Overall, character choices leaned heavily towards the naturalistically psychological, and textual cuts and conflations of characters often aided in this by cobbling together emotional arcs for the likes of Lennox, Ross, and even to some degree Fleance. This turned the final two acts into an interesting puzzle of alliances, and underscored Macbeth's tyranny by allowing us to more closely track and connect to the defections of his lords.
In a class recently, we had a lengthy discussion about the actual name of the three witches: modern editions have long emended it to the "weird sisters," but in the actual text it is only ever spelled "weyard" or "weyward." These words have very different implications: weird obviously suggests the supernatural, and matches Banquo and Macbeth's descriptions of the women as unnatural and eerie. But weyward calls to mind the types of real women who were accused of witchcraft in the period: often older, single, living alone, or otherwise marginalized. This production of course does not amend to 'weird' (the program bills them as the "Weyward Sisters"), and though the actresses are all quite young and pretty, their half-shifty half-giddy witches seem more like unruly human women dabbling in powers that even they are slightly frightened of than the pure supernatural might of Hecate (who this production retains, the first time I've gotten to see her).
Fear, in fact, might be the major emotional current of this production overall. It oddly becomes, in fact, a kind of explanation for how Macbeth gets as far as he does: after overcoming the horror of his murders of Duncan and Banquo, he enters a manic state of fearlessness, while the rest of the country descends into confusion and terror. His fate catches up to him at last, but by then he is more than ready to meet it.
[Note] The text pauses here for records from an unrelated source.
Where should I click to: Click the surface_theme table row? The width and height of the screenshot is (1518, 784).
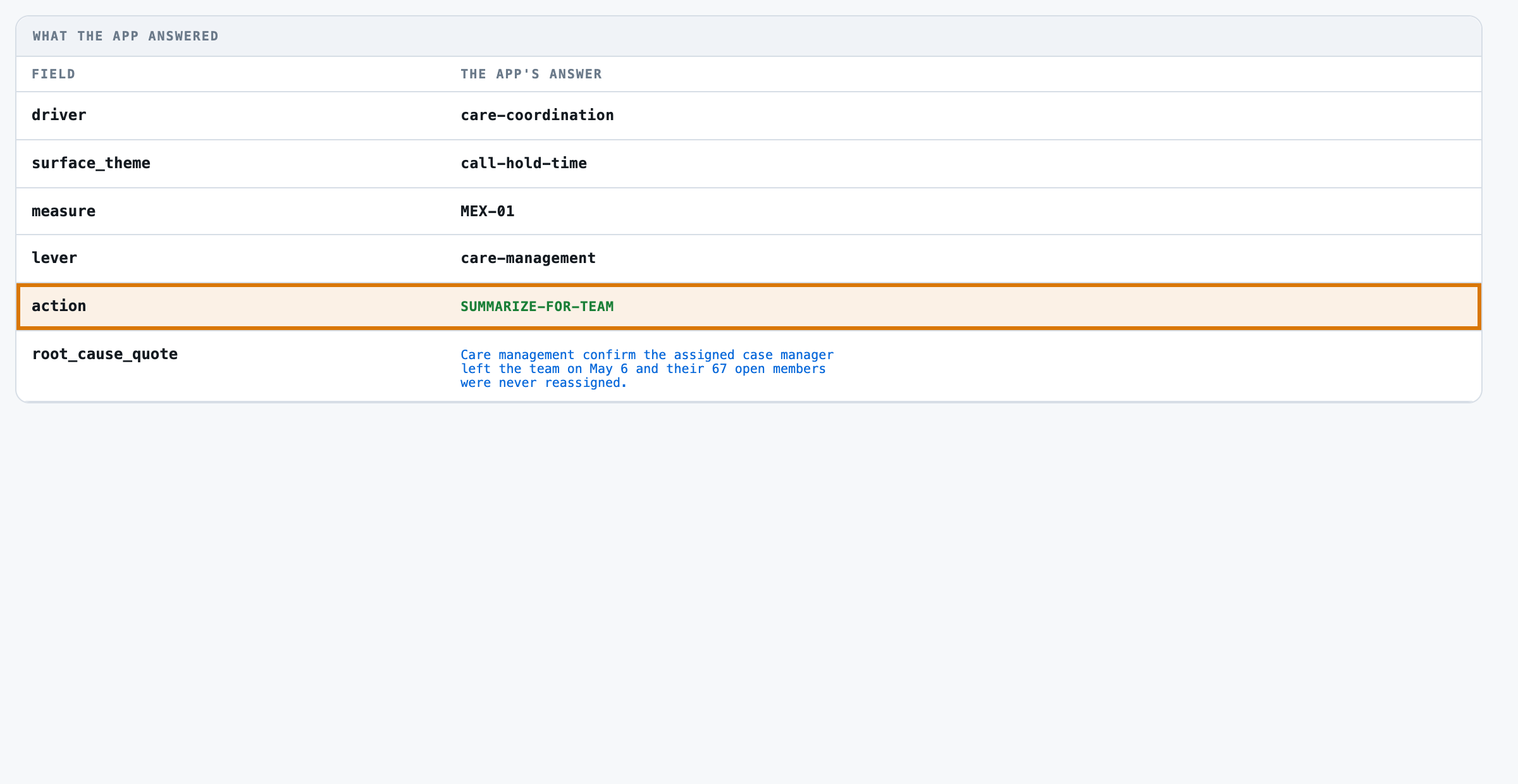749,164
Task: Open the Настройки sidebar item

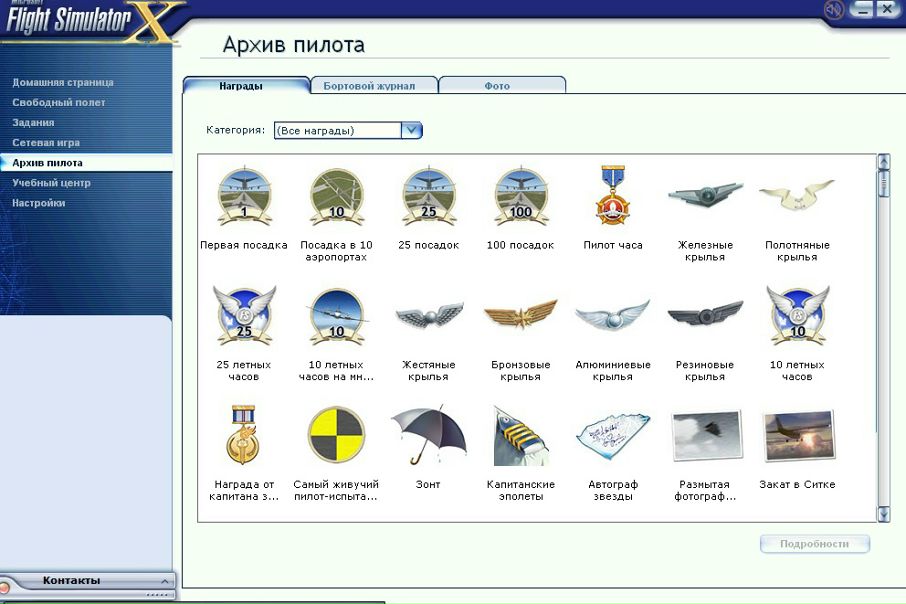Action: 39,203
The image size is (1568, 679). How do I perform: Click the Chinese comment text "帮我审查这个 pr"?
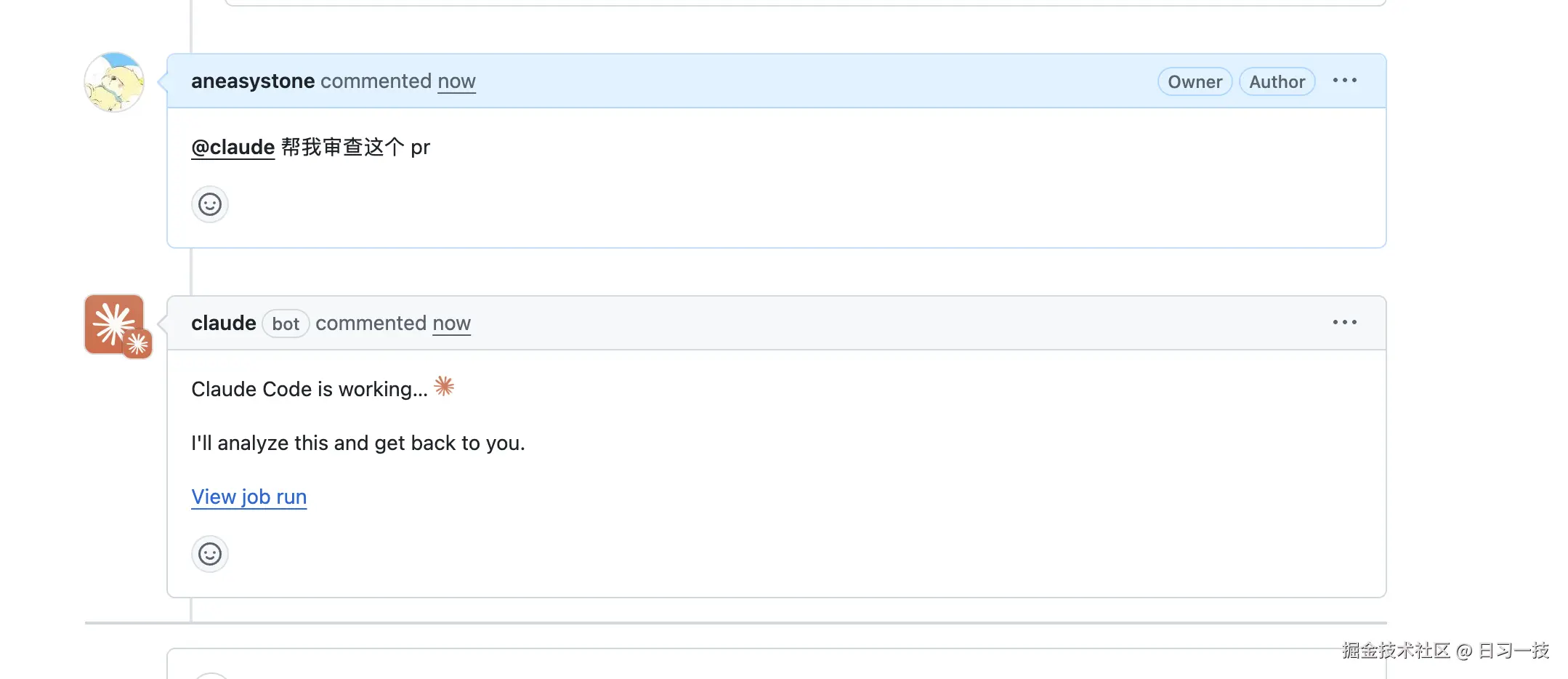(x=355, y=147)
I realize it's odd to talk about a director's curtain speech, but I was refreshed by the lack of pretension in Crystal's explanation of the project and its aims. They don't claim perfect authenticity, or that their work is somehow better because it's 'correct'-- only that it's interesting, which it is. OP and original rehearsals are tools with which to explore the text. The play is still the thing.
Also, fleetest Fleance (my friend Nick who I didn't know was in the show until I got there) ever.